Gentoo Websites Logo
Go to: Gentoo Home Documentation Forums Lists Bugs Planet Store Wiki Get Gentoo!

Bug 108842

Summary: xine-lib-1.0.3a available, solves a security bug.
Product: Gentoo Linux Reporter: Francisco Lloret <fcolloret>
Component: Current packagesAssignee: Diego Elio Pettenò (RETIRED) <flameeyes>
Status: RESOLVED INVALID    
Severity: normal    
Priority: High    
Version: unspecified   
Hardware: All   
OS: Linux   
URL: http://xinehq.de
Whiteboard:
Package list:
Runtime testing required: ---

Description Francisco Lloret 2005-10-11 02:49:08 UTC 
A security problem has been reported to us by Ulf Harnhammar from the Debian
Security Audit Project. Thanks a lot for finding this. You can read more about
this problem in our advisory, but let me summarize it for you: Nasty things can
happen simply by listening to your favorite CD. So be sure to upgrade to the
freshly released version 1.0.3a of xine-lib.
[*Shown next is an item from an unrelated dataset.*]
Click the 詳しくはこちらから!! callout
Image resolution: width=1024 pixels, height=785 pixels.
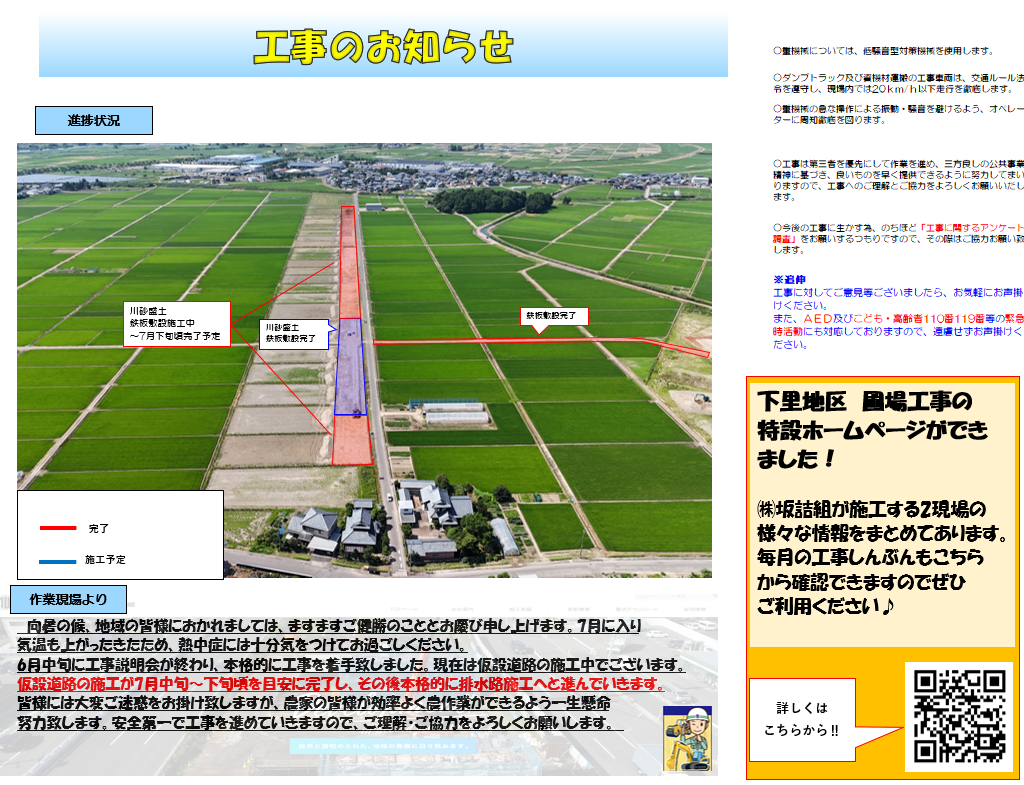801,720
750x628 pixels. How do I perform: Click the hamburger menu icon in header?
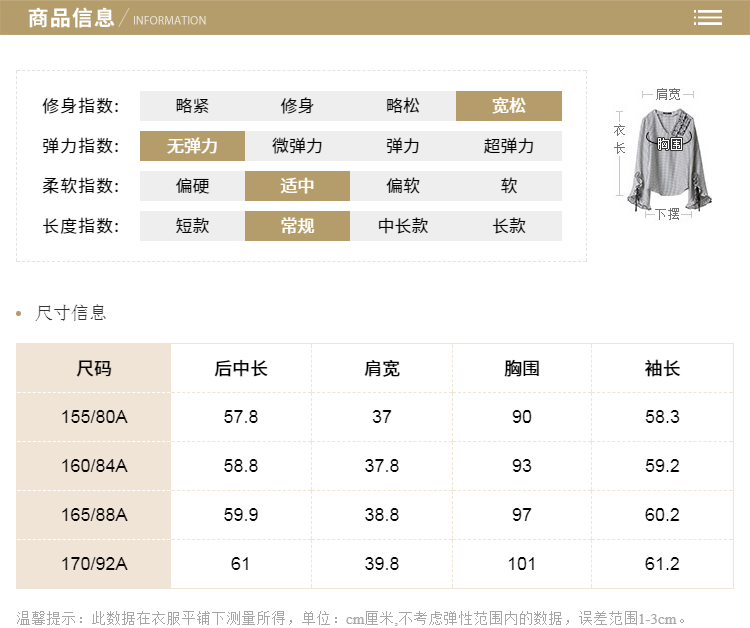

Unfortunately, this will not give
you much more than a fix for this specific problem, because all the shiny new
stuff is still hidden in the not-yet-stable 1.1 series of release.

Reproducible: Always
Steps to Reproduce:
1.
2.
3.
Comment 1 Diego Elio Pettenò (RETIRED) gentoo-dev 2005-10-11 03:02:10 UTC 
See http://www.gentoo.org/security/en/glsa/glsa-200510-08.xml . 
 
Our version is already fixed, and the rest of the changes in 1.0.3a are 
relative to Windows (which is certainly not something we care about), so there 
will be no 1.0.3a version on portage.